It is odd to see Bullabulling Gold (BGL:AIM) jump 9.1% to 1.5p on a revised mine plan. A 15.2% internal rate of return (IRR) before tax is unattractive and we're surprised to see the economic study uses a gold price much higher than today's levels. Most studies use a conservative long-term gold price to stress test the project economics and we believe Bullabulling's study figure of $1,371 per ounce is far too high.
While the Australia-based asset would squeeze out a profit if in production today, Bullabulling still needs to raise a large amount of cash in order to construct the mine. With such minimal returns on offer, we don't believe the financing will be easy.

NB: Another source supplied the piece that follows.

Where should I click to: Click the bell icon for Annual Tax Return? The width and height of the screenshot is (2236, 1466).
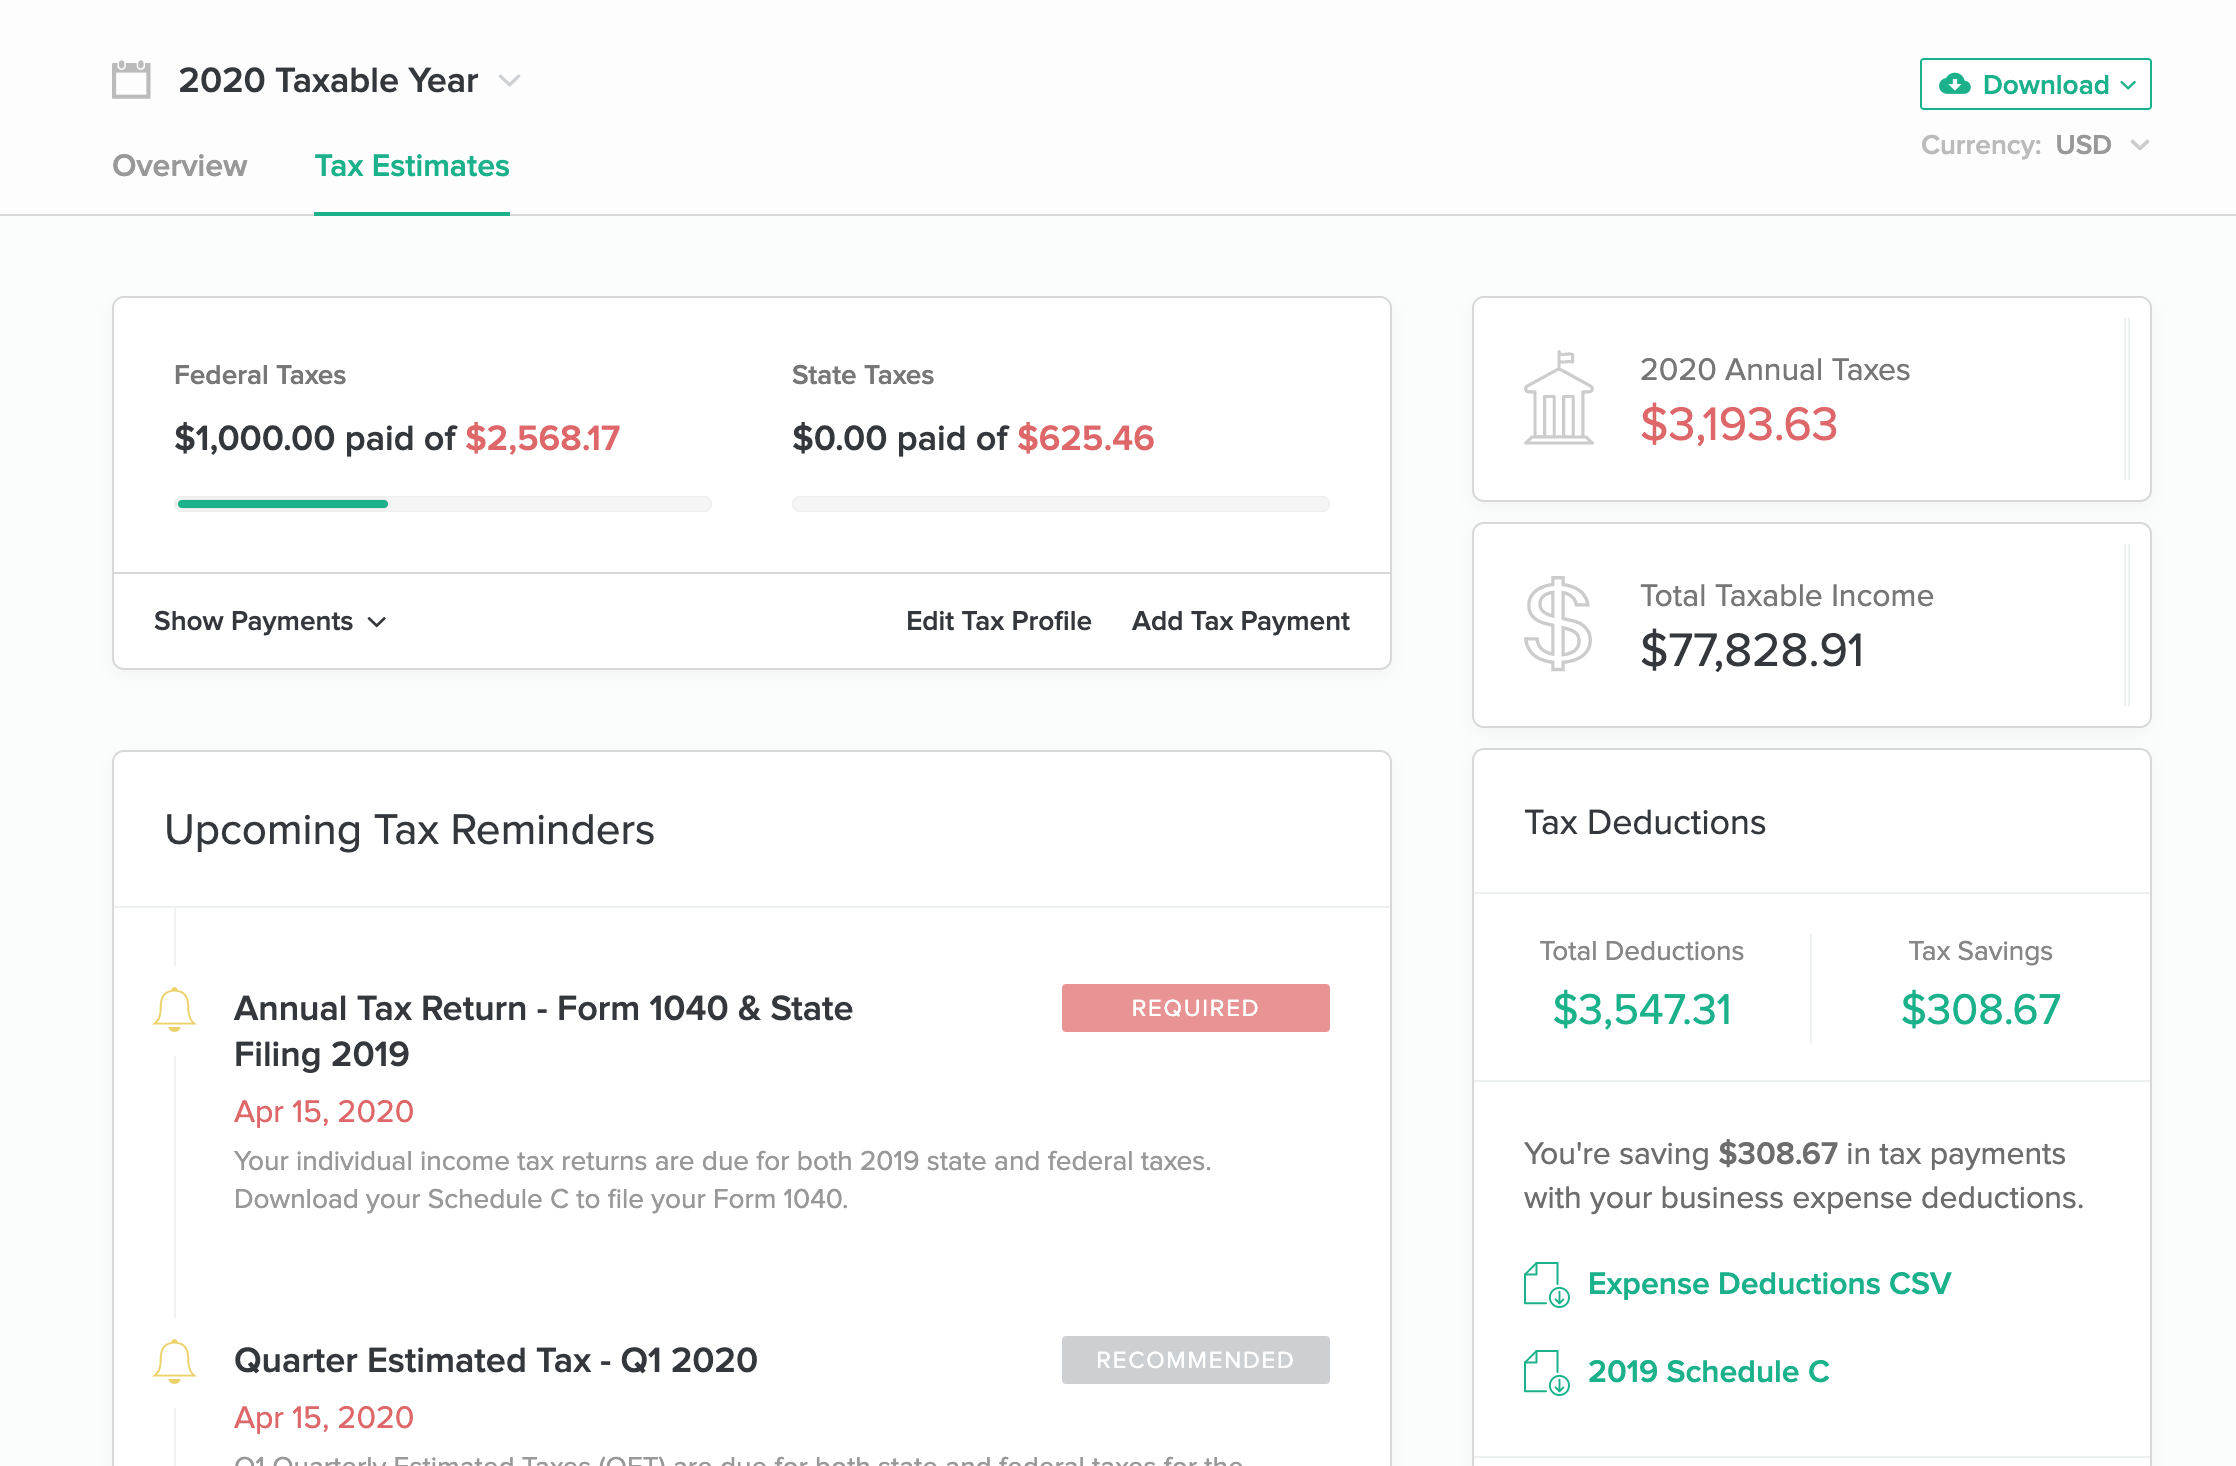(174, 1009)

Gold is trading at $1,241 per ounce, more than 9% below the figure used in Bullabulling's study. Gold bulls may argue that the current price is only a temporary low and the metal is primed to bounce back up. We would disagree, believing that gold has further to fall - in line with a view presented in the 9 May issue of Shares where we debated the future for copper and gold.

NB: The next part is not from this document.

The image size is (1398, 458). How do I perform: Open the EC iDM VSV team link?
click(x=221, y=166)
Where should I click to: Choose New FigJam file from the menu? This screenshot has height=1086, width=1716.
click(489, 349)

Bullabulling's share price has been in freefall since it was created from the merger of GGG Resources and Auzex Resources in March 2012. Shares has been negative on the stock since January 2012 where we said to 'sell' at 14.25p. The stock has subsequently fallen by 89.5% in value. Our view was based on disappointing cost estimates for running its mine and failure to find someone to run the business. The heads of the merged businesses historically clashed over development plans, so the only way for the merger to have any chance of success was to bring in an independent board.
In February this year, we reiterated a 'sell' on Bullabulling at 5.88p after it published a more detailed economic study. Costs were higher and it slapped a 22% IRR on the asset. At the time, the study used a very high long-term gold price of $1,622 per ounce. We said analysts would use $1,300 per ounce in their models, a more realistic long-term price.

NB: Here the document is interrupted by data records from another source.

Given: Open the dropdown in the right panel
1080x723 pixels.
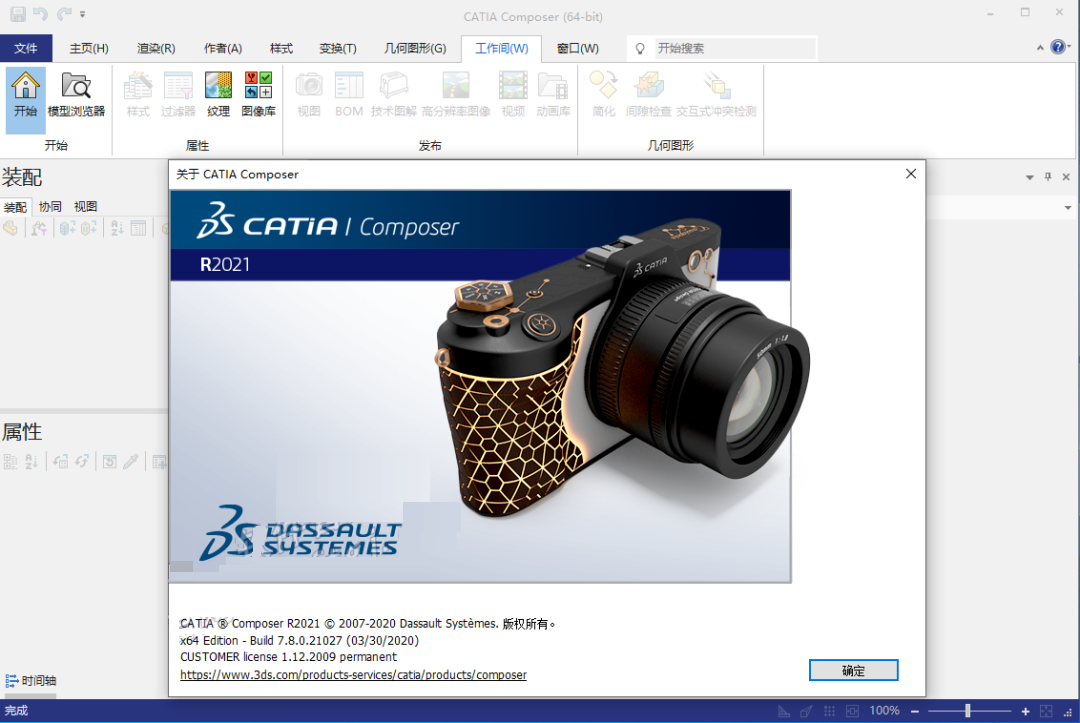Looking at the screenshot, I should (1068, 207).
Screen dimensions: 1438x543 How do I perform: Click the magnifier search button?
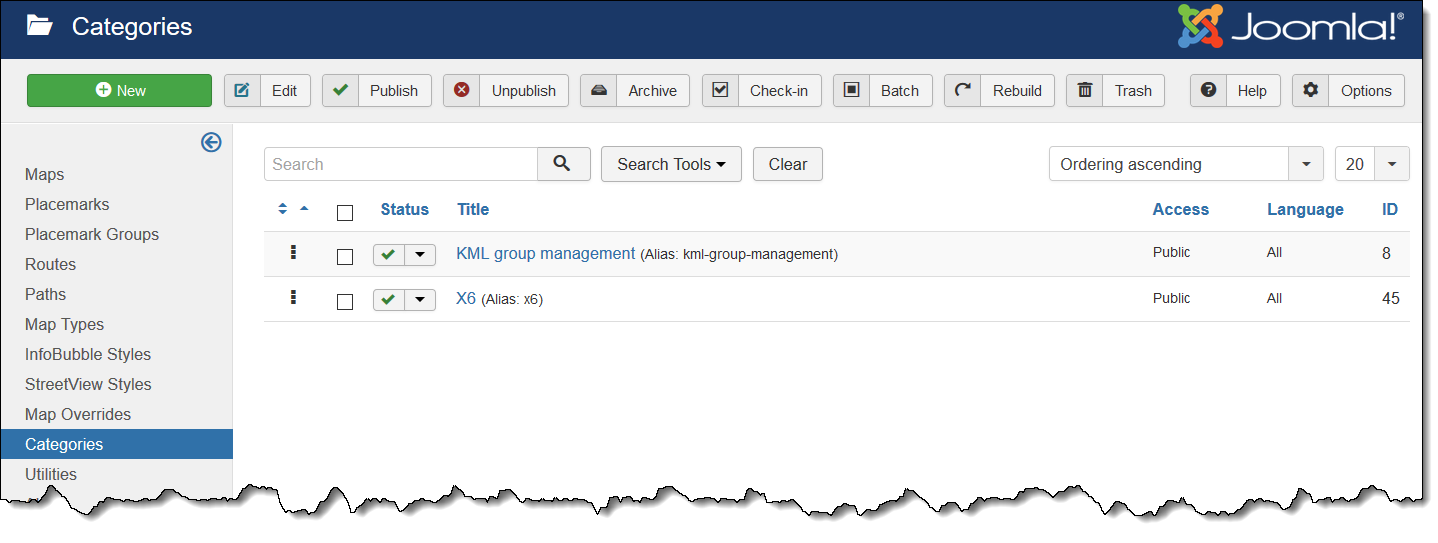[563, 164]
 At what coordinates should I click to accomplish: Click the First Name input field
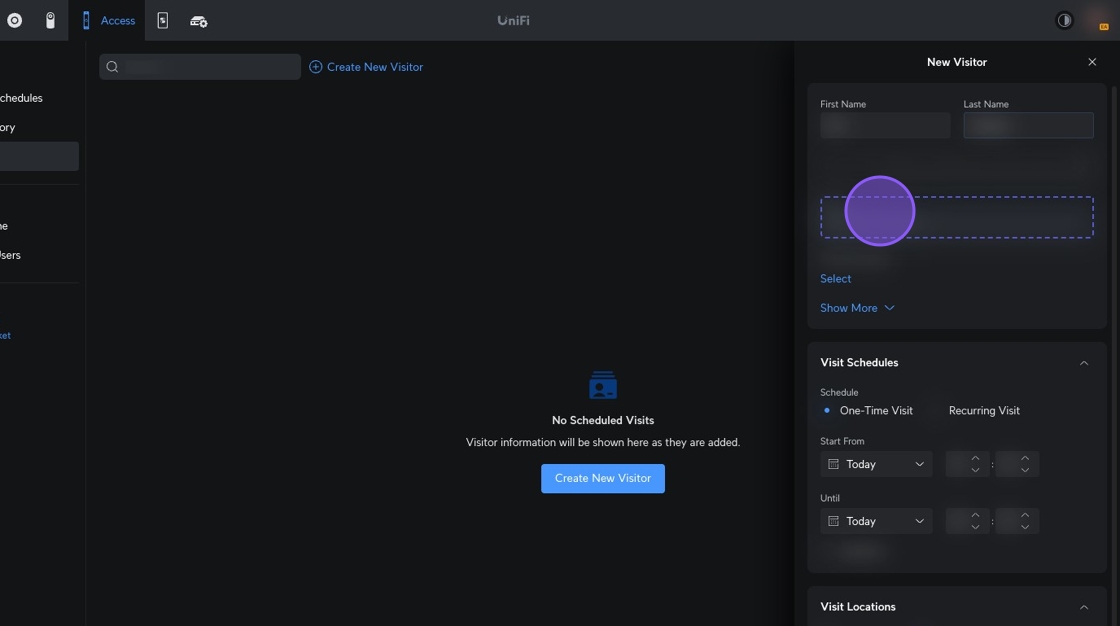(x=885, y=126)
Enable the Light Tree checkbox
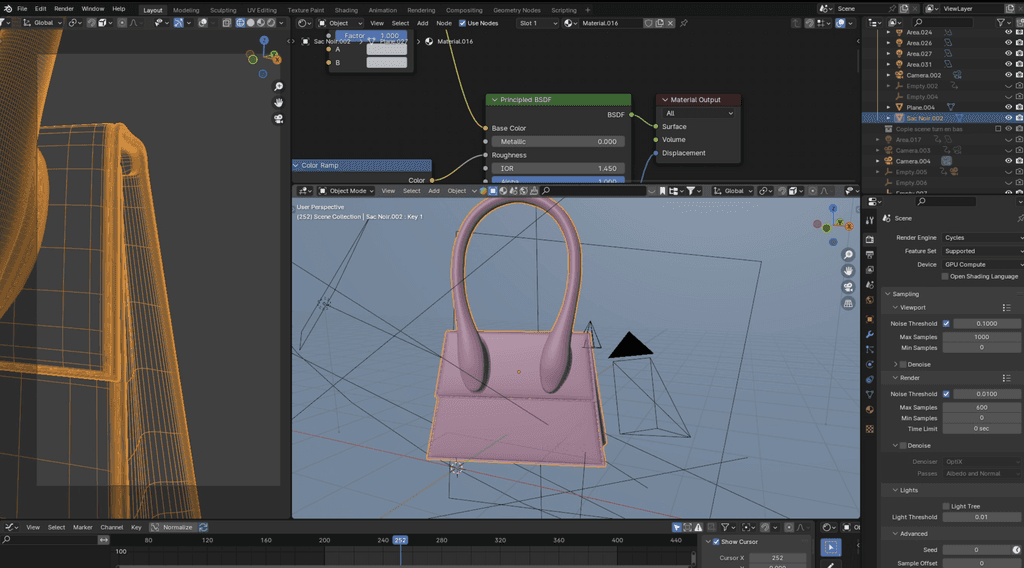Screen dimensions: 1024x568 (x=946, y=506)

The sharp correction in gold since April means that financial models should really use a much lower price than $1,300. Amid growing signs that the US will withdraw its monetary stimulus programme as the economy strengthens, together with a slowly-improving view of the Eurozone, there are far fewer reasons for investors to be wanting to hold gold, deemed an 'insurance asset' in times of financial and political strife.
Bullabulling's new study shows a reduction in operating costs but higher capital expenditure. It needs A$440.4 million to start production. An additional $10.5 million is then needed for more mobile equipment as mining ramps up and the pit becomes deeper; and A$54.4 million is needed for sustaining capital.
The all-in cash costs - which include the cost of mining, royalties and sustaining capital - come to $930 per ounce. Against other gold mining projects in the world, that's not too bad. The bugbear for us is the large cost of bringing the project into production and the low rate of return. Our negative stance on the stock remains unchanged and we wouldn't be surprised to see long-suffering investors sell into any share price strength.